Evaluation of anticancer activity of ferrocene based benzothiazole and β-ketooxothioacetal

Abstract

Ferrocene-based compounds have recently gained widespread importance in cancer treatment becuase of their lower toxicity and cost-effective synthesis. However, ferrocene-based compounds do not exist in nature. Moreover, the synthesis of thianes containing ferrocene is quite rare. In the recent past, our group has reported iodine catalyzed synthesis of ferrocenated benzothiazole and β-ketooxothioacetal by the thermal reaction of ferrocenated β-chlorocinnamaldehyde with 2-aminothiophenol and 2-mercaptoethanol respectively.The molecular structure of both the compounds is quite interesting due to the presence of ferrocene which makes them highly important from an anticancer point of view.
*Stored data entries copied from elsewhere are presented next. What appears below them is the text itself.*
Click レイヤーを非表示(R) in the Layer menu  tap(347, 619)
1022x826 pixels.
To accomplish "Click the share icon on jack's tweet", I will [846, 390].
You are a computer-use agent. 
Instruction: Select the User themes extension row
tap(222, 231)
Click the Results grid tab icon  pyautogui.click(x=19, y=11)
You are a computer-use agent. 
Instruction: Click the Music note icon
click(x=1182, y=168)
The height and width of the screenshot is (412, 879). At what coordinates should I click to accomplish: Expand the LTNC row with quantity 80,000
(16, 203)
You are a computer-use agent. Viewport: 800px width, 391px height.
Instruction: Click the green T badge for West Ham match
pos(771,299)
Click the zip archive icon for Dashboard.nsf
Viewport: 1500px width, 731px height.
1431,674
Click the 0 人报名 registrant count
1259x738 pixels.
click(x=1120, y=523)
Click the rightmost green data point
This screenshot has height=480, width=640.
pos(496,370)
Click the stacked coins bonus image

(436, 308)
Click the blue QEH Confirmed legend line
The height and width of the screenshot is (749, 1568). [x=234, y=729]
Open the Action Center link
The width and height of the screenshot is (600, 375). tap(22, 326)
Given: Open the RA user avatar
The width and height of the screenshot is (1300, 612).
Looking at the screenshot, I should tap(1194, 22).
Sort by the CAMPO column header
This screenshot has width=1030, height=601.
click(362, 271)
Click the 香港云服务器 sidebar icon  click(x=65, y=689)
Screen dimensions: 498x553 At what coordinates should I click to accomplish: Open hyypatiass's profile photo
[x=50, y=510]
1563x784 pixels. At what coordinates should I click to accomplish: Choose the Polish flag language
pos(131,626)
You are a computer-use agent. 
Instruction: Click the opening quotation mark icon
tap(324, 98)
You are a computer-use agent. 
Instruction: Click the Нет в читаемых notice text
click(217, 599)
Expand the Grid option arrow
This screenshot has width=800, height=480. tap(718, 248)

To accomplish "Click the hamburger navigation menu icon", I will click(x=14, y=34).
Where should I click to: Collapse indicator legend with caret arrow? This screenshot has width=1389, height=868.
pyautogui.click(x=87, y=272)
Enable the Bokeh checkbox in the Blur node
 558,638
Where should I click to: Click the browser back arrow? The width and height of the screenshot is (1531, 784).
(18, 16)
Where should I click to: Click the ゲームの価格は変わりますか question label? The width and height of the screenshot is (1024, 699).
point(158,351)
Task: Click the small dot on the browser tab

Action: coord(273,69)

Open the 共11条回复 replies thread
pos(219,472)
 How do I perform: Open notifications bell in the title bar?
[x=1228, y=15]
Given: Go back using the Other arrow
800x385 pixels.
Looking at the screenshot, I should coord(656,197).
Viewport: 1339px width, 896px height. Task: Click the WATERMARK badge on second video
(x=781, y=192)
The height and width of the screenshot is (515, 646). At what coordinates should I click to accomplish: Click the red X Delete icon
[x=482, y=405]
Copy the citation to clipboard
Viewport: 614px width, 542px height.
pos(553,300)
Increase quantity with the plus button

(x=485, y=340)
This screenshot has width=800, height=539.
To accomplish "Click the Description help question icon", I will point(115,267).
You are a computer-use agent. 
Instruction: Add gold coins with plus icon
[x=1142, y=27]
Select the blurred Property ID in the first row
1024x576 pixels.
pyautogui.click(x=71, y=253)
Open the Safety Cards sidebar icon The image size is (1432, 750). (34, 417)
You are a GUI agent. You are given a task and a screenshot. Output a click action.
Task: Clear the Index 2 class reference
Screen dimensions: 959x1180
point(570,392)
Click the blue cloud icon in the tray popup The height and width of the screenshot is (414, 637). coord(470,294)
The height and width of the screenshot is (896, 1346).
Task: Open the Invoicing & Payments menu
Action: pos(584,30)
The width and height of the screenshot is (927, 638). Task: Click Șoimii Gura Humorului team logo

In this script, the synergistic effect of ferrocene and thiol has been observed in ferrocene functionalized thiols (Fenton reagents) for tumour growth suppression. The anticancer properties of both the compounds separately as well as in combination show a significant anticancer effect on cancer cell lines HCT116 (Colon), A549 (lung cancer), and MCF7 (Breast cancer). Both compounds and their combinations reflect cell death by generating ROS and depolarization of mitochondrial membrane potential. Gene expression profiling and protein expression studies of apoptosis-related genes (cleaved caspase 9, cleaved caspase 3, cleaved PARP and Bcl-2) were also evaluated. Results indicated that ferrocenated benzothiozole and β-ketooxothioacetal induced apoptosis through oxidative stress-mediated activation of intrinsic apoptosis pathway by generating intracellular ROS, loss of MMP, and alteration of expression of genes related to apoptosis. In addition, the anti-metastatic activity of benzothiozole and β-ketooxothioacetal was seen by wound healing assay showing anti-migratory properties. The properties like anti metastatic activity, cytotoxicity and showing synergistic effect when used in combination make benzothiozole and β-ketooxothioacetal potent platforms for the development of new anticancer agents. Benzothiazole and β-ketooxothioacetal can replace existing organometallic compounds with rare metals like platinum, due to their higher stability, lower cost, and lower toxicity.